THE RECORDS —
----------
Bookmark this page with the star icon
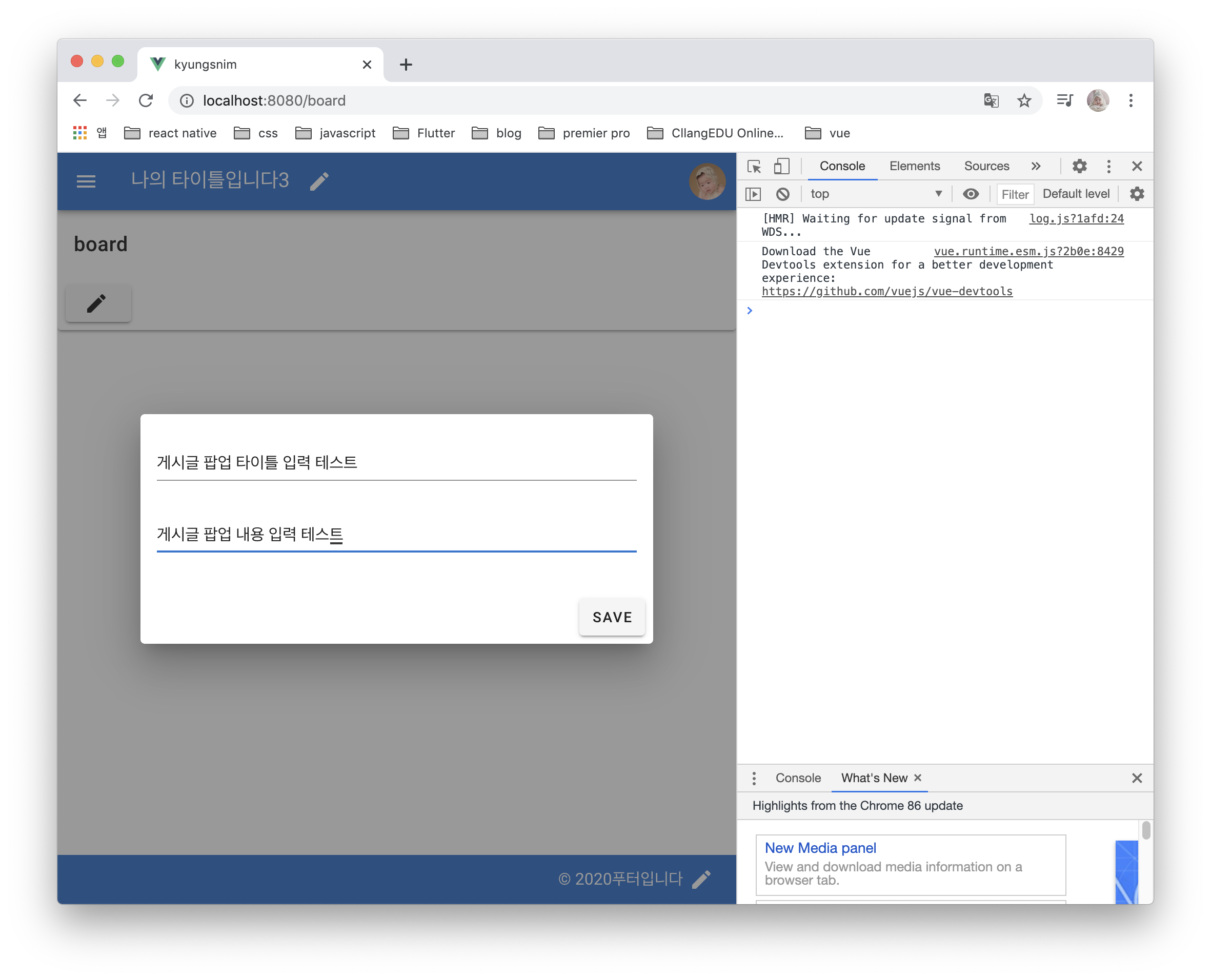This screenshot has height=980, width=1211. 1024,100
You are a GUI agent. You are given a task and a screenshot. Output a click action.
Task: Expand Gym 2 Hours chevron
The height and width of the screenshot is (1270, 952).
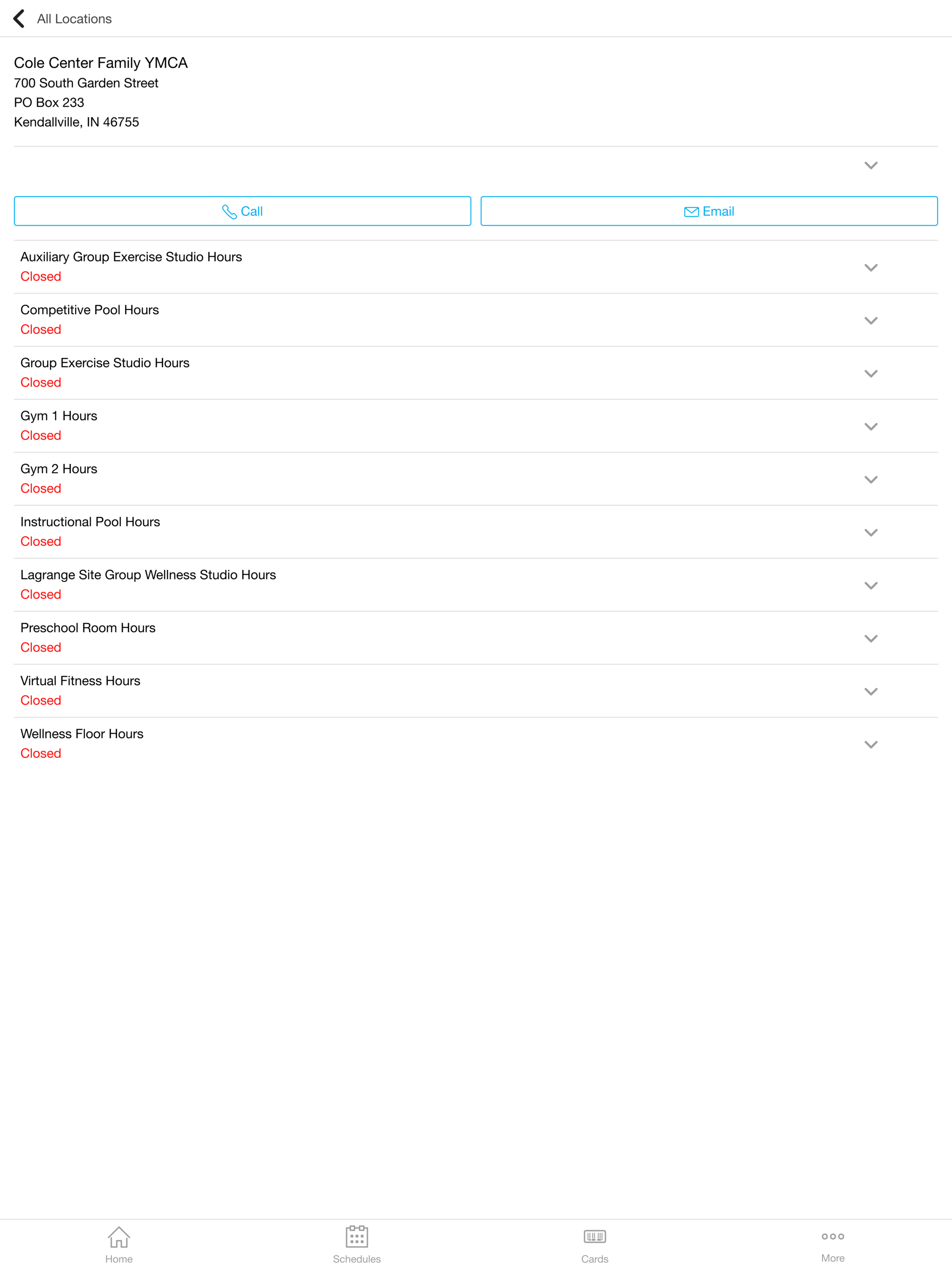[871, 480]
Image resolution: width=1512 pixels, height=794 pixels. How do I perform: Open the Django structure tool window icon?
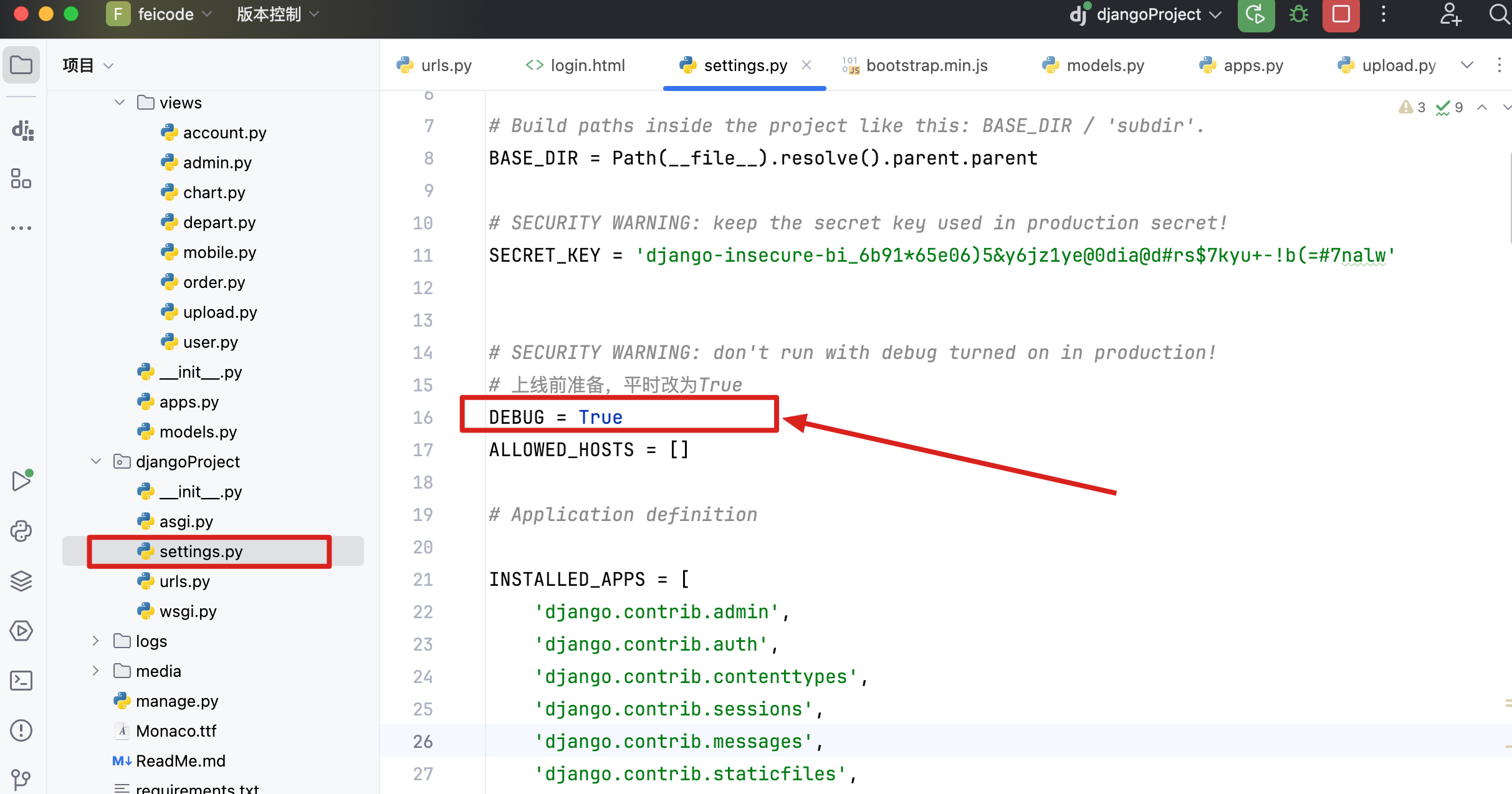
----------
YOUR INSTRUCTIONS — Word for word, restate the lines from the one containing "The height and" through the end of the listing, and nothing more. Skip the pictures.

ANSWER TO THIS TASK —
The height and width of the screenshot is (1270, 952).
[871, 480]
Image resolution: width=1512 pixels, height=794 pixels. How do I perform: Open the Django structure tool window icon?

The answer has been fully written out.